*RECORDS FOR THE EXERCISE*.
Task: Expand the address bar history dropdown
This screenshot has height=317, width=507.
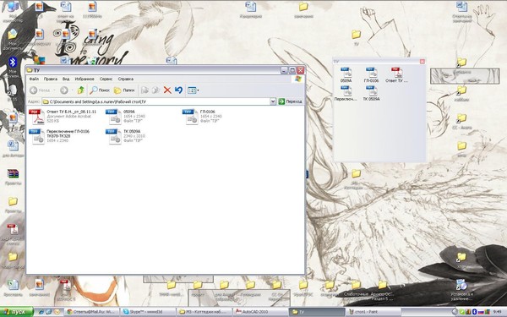Action: (273, 101)
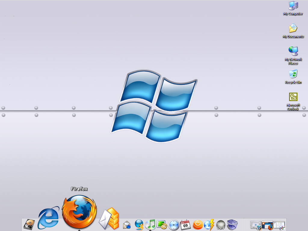This screenshot has height=231, width=308.
Task: Open the dock's purple recycle bin
Action: point(232,224)
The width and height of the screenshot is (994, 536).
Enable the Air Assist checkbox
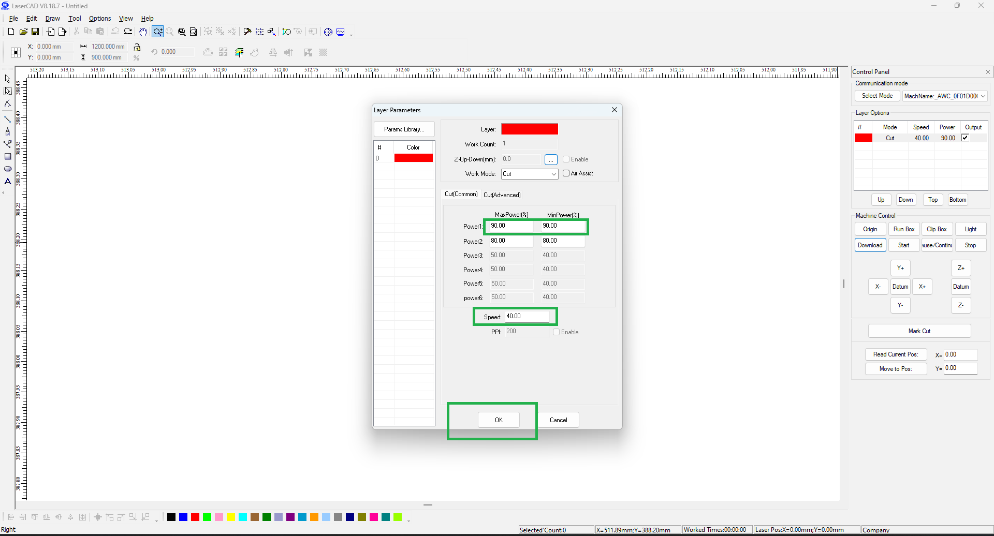(x=566, y=173)

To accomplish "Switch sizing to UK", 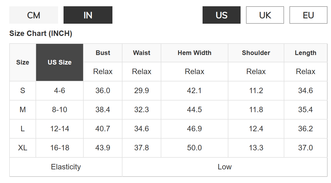I will coord(265,15).
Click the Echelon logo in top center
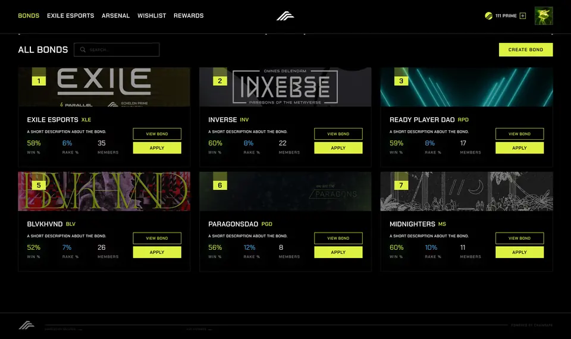This screenshot has height=339, width=571. click(x=285, y=15)
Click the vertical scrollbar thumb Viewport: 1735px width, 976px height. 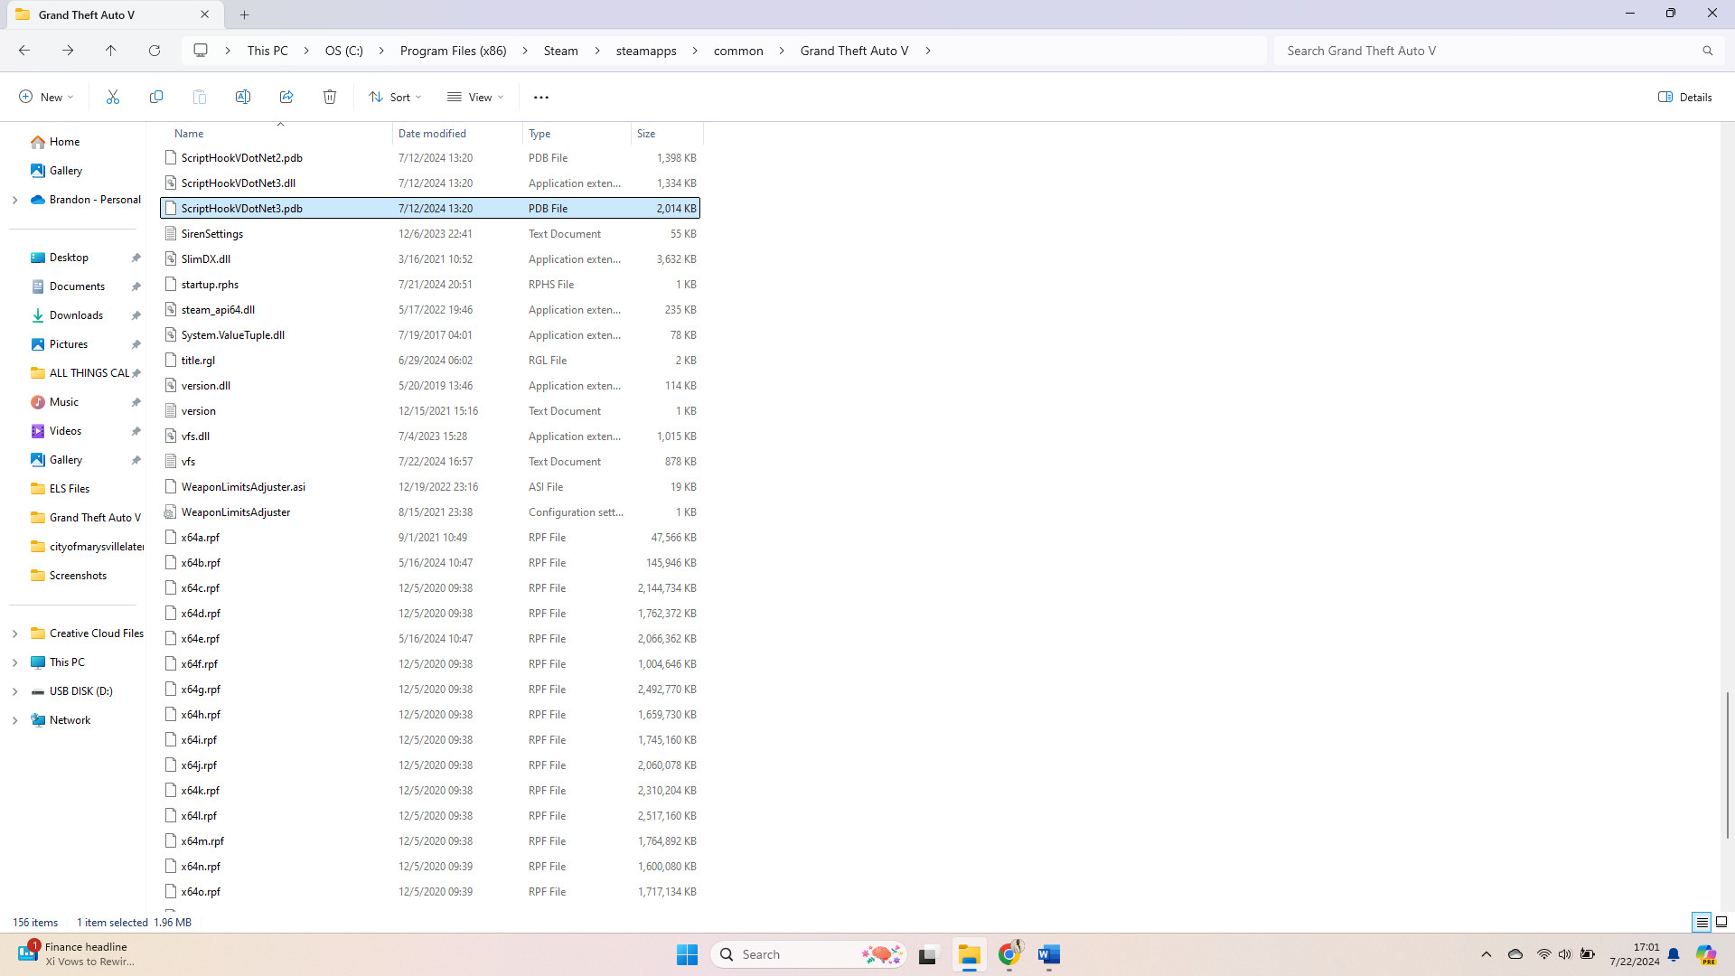click(x=1727, y=765)
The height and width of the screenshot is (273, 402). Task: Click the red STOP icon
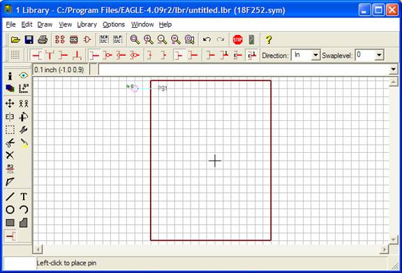pos(237,40)
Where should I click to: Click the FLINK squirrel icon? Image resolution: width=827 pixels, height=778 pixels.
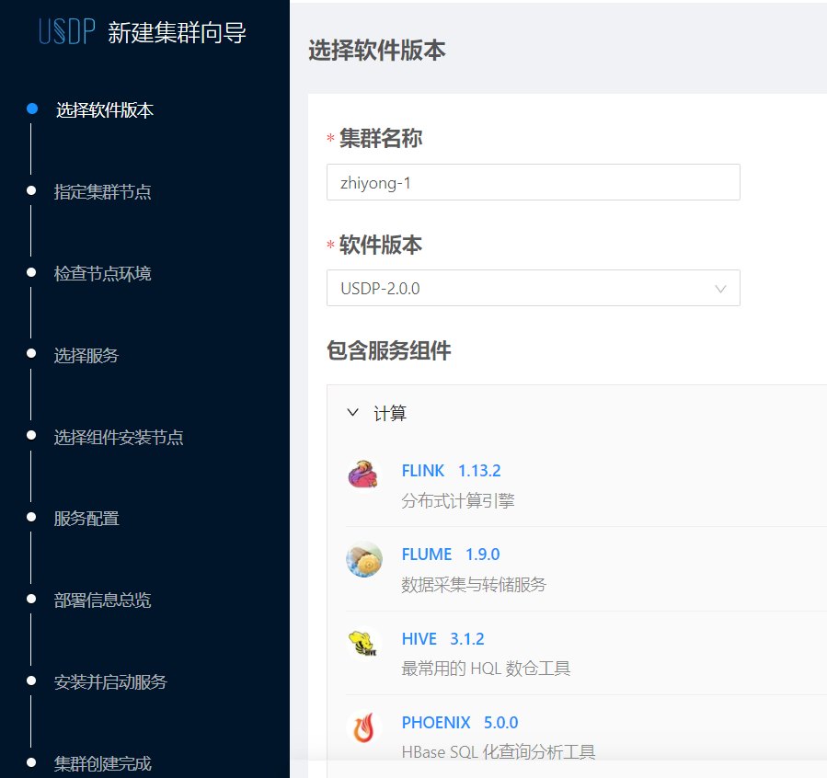click(364, 472)
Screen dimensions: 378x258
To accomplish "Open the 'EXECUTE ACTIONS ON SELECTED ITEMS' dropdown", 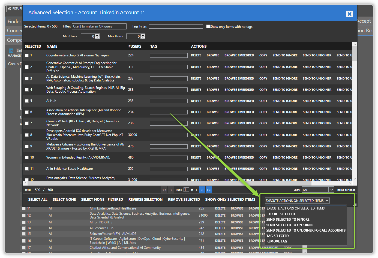I will 326,201.
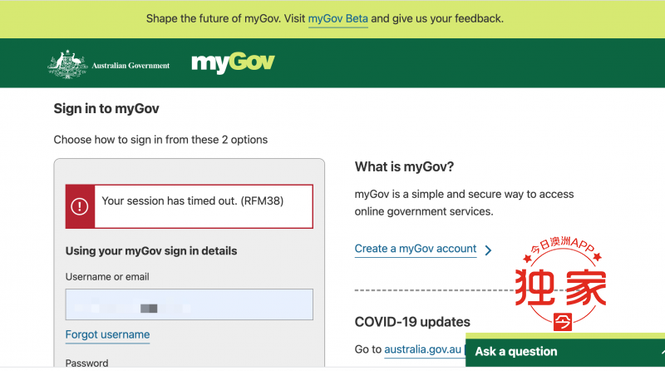This screenshot has width=665, height=371.
Task: Focus the Username or email field
Action: (x=190, y=304)
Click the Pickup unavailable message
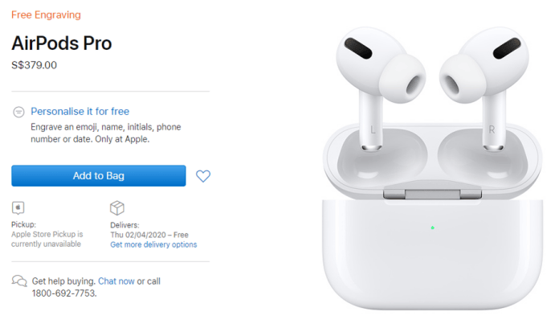 click(x=47, y=239)
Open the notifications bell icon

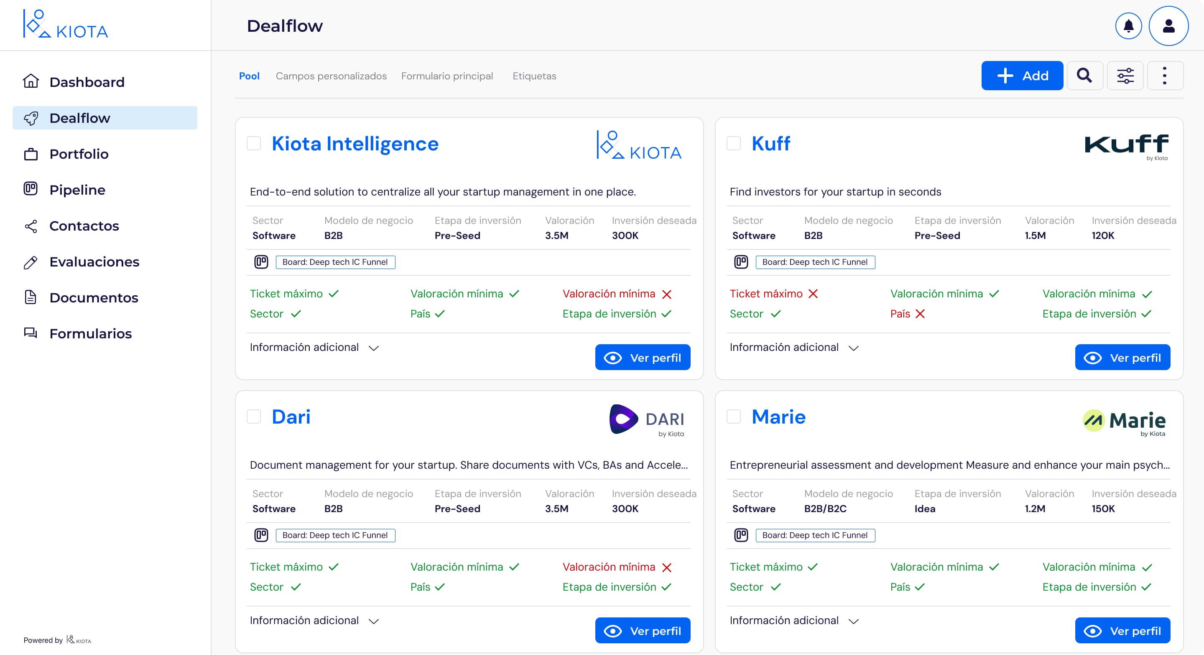coord(1128,26)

*REQUIREMENTS*. Convert everything from the start of the records down to the line containing "Action: point(232,224)" into a Markdown table with the columns "No." and "Entry", numbering each non-blank line and leaving the pictures out.

*REPLY*.
| No. | Entry |
|---|---|
| 1 | Task: Expand the address bar history dropdown |
| 2 | This screenshot has height=317, width=507. |
| 3 | Action: (273, 101) |
| 4 | This screenshot has height=231, width=308. |
| 5 | Task: Open the dock's purple recycle bin |
| 6 | Action: point(232,224) |